COSA SI CHIEDE:
A. Per favore, ricopia fedelmente il passo dell'articolo su Lunetta Savino che comincia con le parole "L’amore materno e" e termina dopo "e Chiarastella Sorrentino.".
B. Rispondi in breve a queste domande sull'articolo su Lunetta Savino:
(i) In che anno l'attrice arrivò a Bologna?
(ii) In quale anno è iniziata la trilogia sulla famiglia di Florian Zeller?
(iii) Chi firma la regia dello spettacolo?
C. Porta avanti l'articolo su Lunetta Savino partendo da dopo la sua ultima frase.

ESTRATTO DEL DOCUMENTO:
════════

AMALIA APICELLA
Cronaca

Savino: "’Madre’ sì, ma nella vita con ironia"

L’attrice stasera al Duse nella pièce tratta dalla fortunata trilogia di Zeller. "A Bologna arrivai nel 1997 per la Galante Garrone"

Savino: "’Madre’ sì, ma nella vita con ironia"

Savino: "’Madre’ sì, ma nella vita con ironia"

L’amore materno e le derive patologiche a cui può condurre. La madre segna l’inizio, nel 2010, della fortunata trilogia sulla famiglia di Florian Zeller (al cinema ha vinto il premio Oscar per la sceneggiatura di The Father con Anthony Hopkins). Lunetta Savino, nei panni della protagonista, Anna, è ossessionata da una realtà multipla in cui tutto si sdoppia creando un’illusione di autenticità costante. La partenza del figlio, ormai adulto, diventa un vero e proprio tradimento, come l’abbandono del nido, cui si aggiunge la decadenza dell’amore coniugale. Lo spettacolo, stasera alle 21 al Teatro Duse, è diretto da Marcello Cotugno. Sul palco, assieme a Savino, Andrea Renzi, Niccolò Ferrero e Chiarastella Sorrentino.

════════

SEZIONE DATI:
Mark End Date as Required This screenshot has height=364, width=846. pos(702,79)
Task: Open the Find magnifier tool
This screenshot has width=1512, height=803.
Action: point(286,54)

════════

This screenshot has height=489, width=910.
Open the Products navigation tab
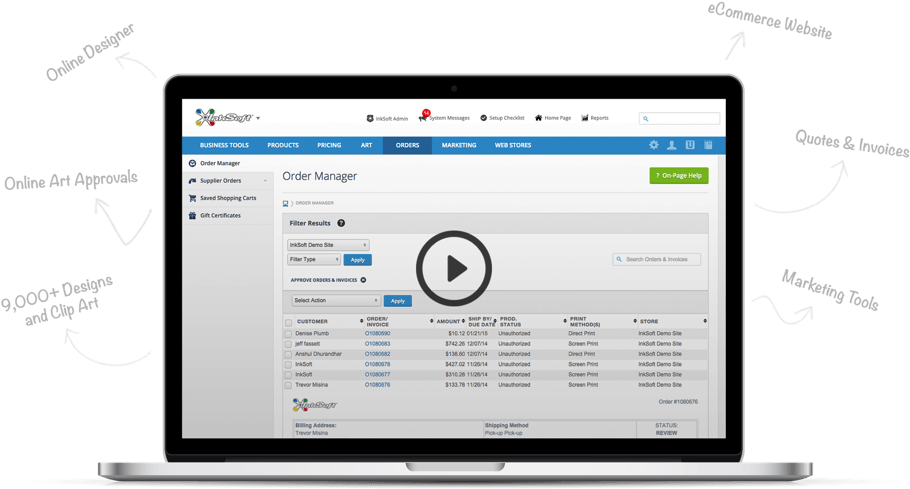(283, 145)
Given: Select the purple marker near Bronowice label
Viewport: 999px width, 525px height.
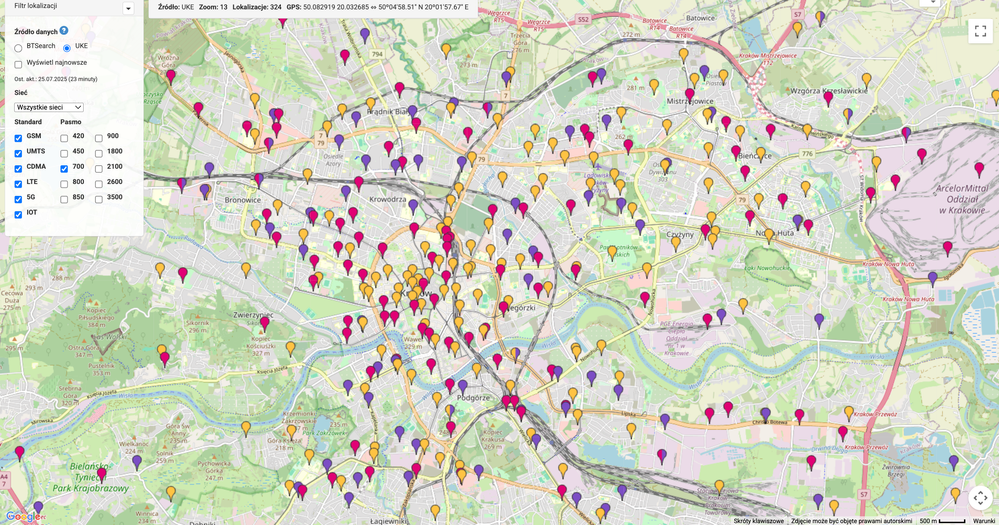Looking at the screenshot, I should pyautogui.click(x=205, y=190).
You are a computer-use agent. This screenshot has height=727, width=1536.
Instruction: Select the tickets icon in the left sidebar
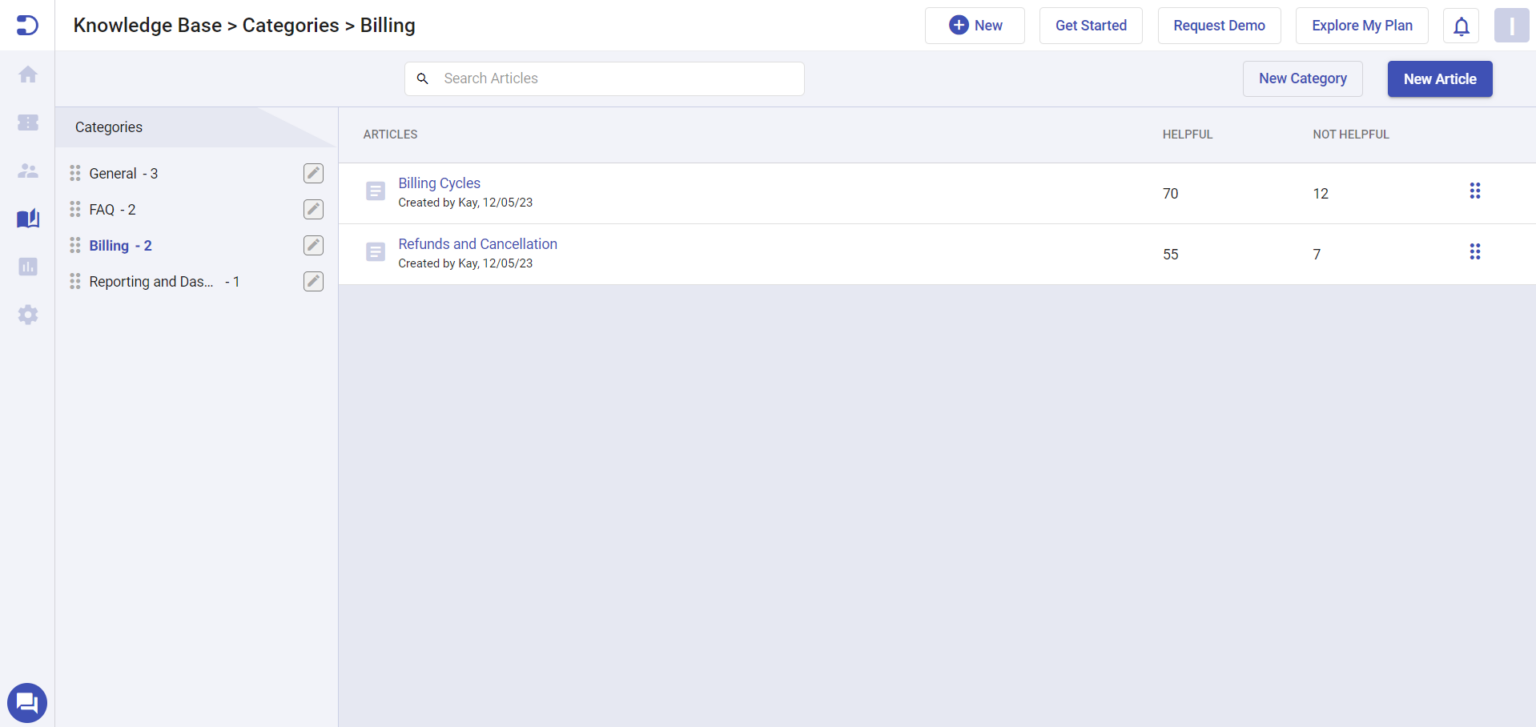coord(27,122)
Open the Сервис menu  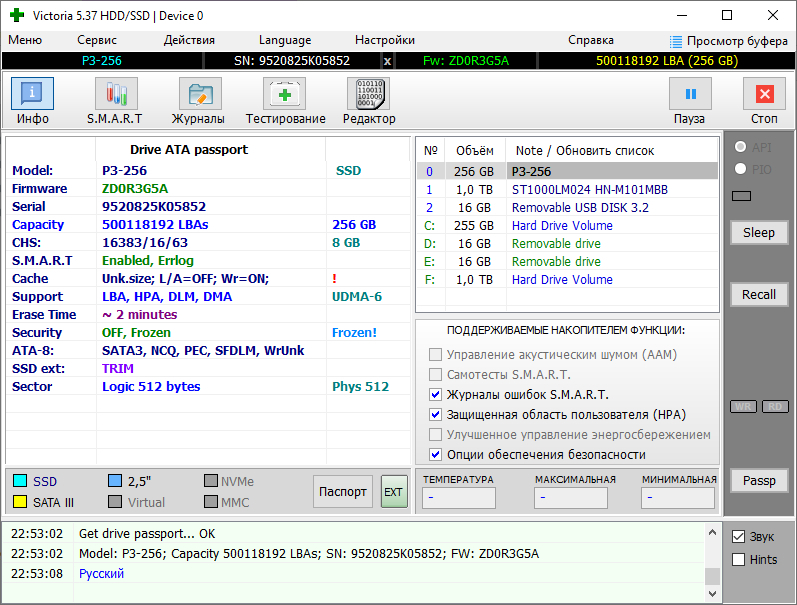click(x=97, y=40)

════════

LE RISPOSTE:
A.
L’amore materno e le derive patologiche a cui può condurre. La madre segna l’inizio, nel 2010, della fortunata trilogia sulla famiglia di Florian Zeller (al cinema ha vinto il premio Oscar per la sceneggiatura di The Father con Anthony Hopkins). Lunetta Savino, nei panni della protagonista, Anna, è ossessionata da una realtà multipla in cui tutto si sdoppia creando un’illusione di autenticità costante. La partenza del figlio, ormai adulto, diventa un vero e proprio tradimento, come l’abbandono del nido, cui si aggiunge la decadenza dell’amore coniugale. Lo spettacolo, stasera alle 21 al Teatro Duse, è diretto da Marcello Cotugno. Sul palco, assieme a Savino, Andrea Renzi, Niccolò Ferrero e Chiarastella Sorrentino.

B.
(i) Nel 1997.
(ii) Nel 2010.
(iii) Marcello Cotugno.

C.
Lunetta Savino, come si è avvicinata a questo ruolo?

"Zeller ha suggerito tanto con la sua sceneggiatura del personaggio di Anna. Descrive bene il suo bisogno di amore e le sue mancanze, che sono il perno dell’intera pièce. Molte donne ci si possono riconoscere, anche senza la deriva più patologica che colpisce la protagonista. L’inizio de La madre è scoppiettante, gradualmente viene rivelato il disagio di Anna e questo attaccamento morboso al figlio maschio, su cui riversa tutte le sue aspettative e i suoi bisogni".

Lei ci si è riconosciuta?

"Alcune battute di Anna riprendono esattamente quello che ho detto in passato e continuo a suggerire a mio figlio, che ormai è un ragazzo grande e maturo. L’istinto protettivo e di accudimento non finisce mai. A volte, però, mi rendo conto di annoiarmi da sola. E allora scatta l’autoironia, mi prendo in giro. Va bene avere questo ruolo nella vita se lo si affronta con la risata". Lei ha studiato a Bologna, al Dams e alla Galante Garrone. Che ricordo ha della città?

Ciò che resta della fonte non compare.